WHAT IS REQUIRED: For the entries below, the result should be an exact transcription of the lines from the one with "You are a computer-use" up to and including the one with "Instruction: Click the 123APPS logo", and only those.

*** Opening of PROVIDED MATERIAL ***

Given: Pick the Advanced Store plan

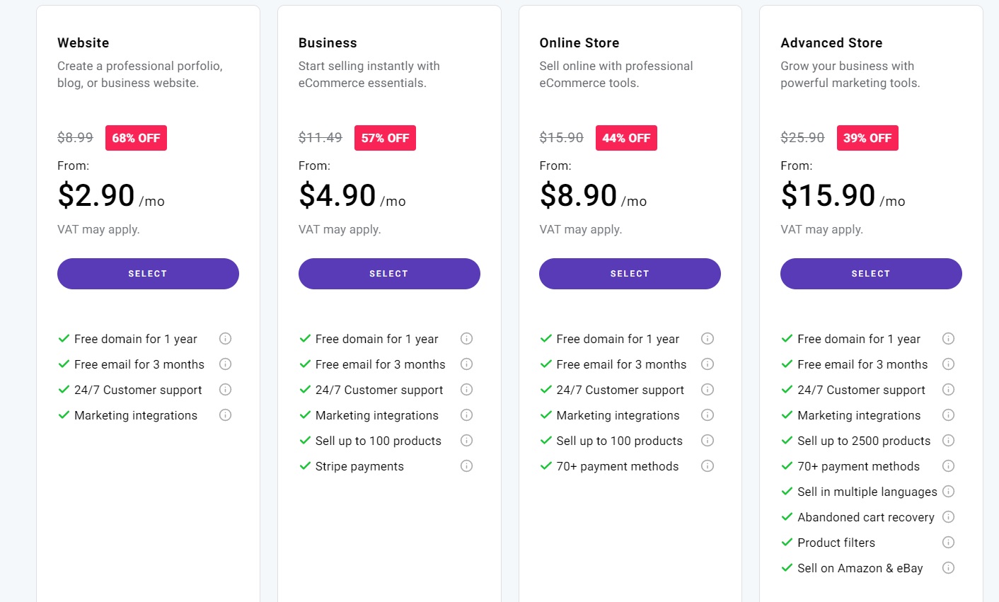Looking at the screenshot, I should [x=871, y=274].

*** Close of PROVIDED MATERIAL ***
*** Opening of PROVIDED MATERIAL ***

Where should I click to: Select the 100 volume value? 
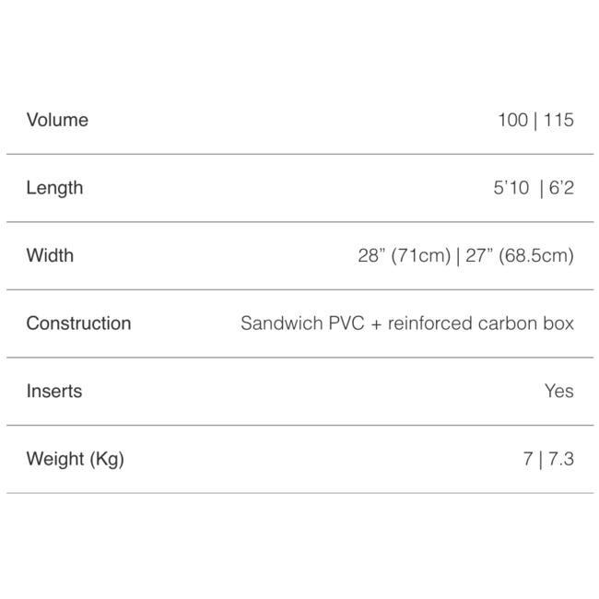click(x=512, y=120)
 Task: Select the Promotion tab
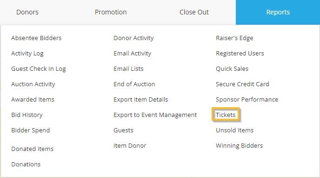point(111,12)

*** Close of PROVIDED MATERIAL ***
*** Opening of PROVIDED MATERIAL ***

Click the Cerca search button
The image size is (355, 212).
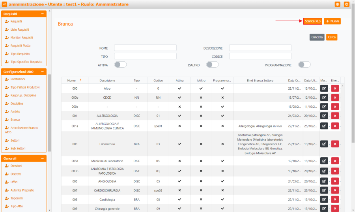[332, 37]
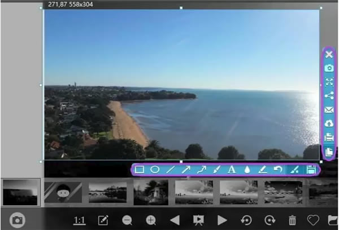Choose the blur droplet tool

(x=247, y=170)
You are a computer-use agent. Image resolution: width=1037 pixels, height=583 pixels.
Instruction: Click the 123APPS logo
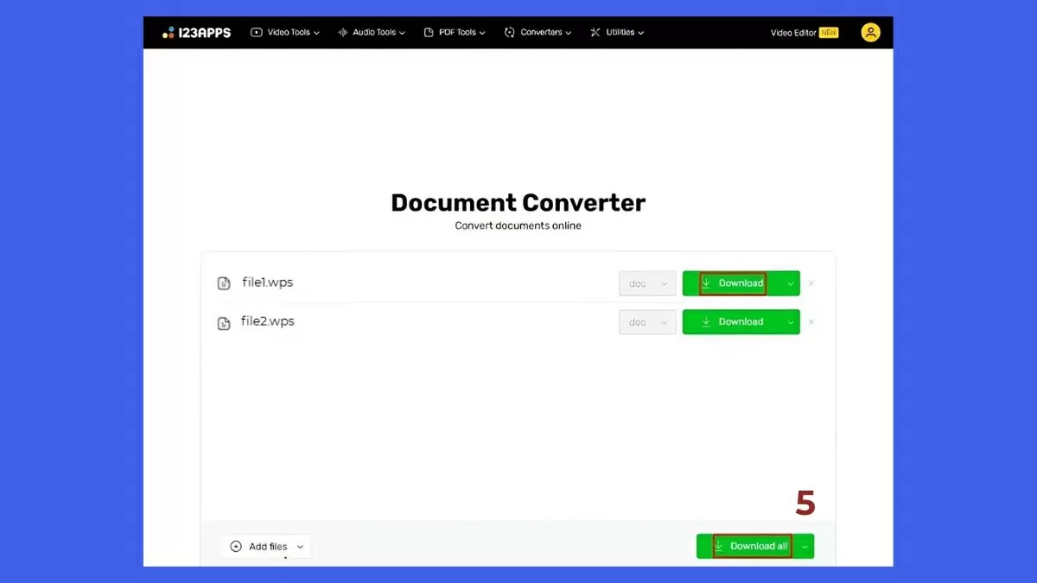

*** Close of PROVIDED MATERIAL ***

RESULT OF THE EXERCISE:
You are a computer-use agent. Image resolution: width=1037 pixels, height=583 pixels.
Instruction: Click the 123APPS logo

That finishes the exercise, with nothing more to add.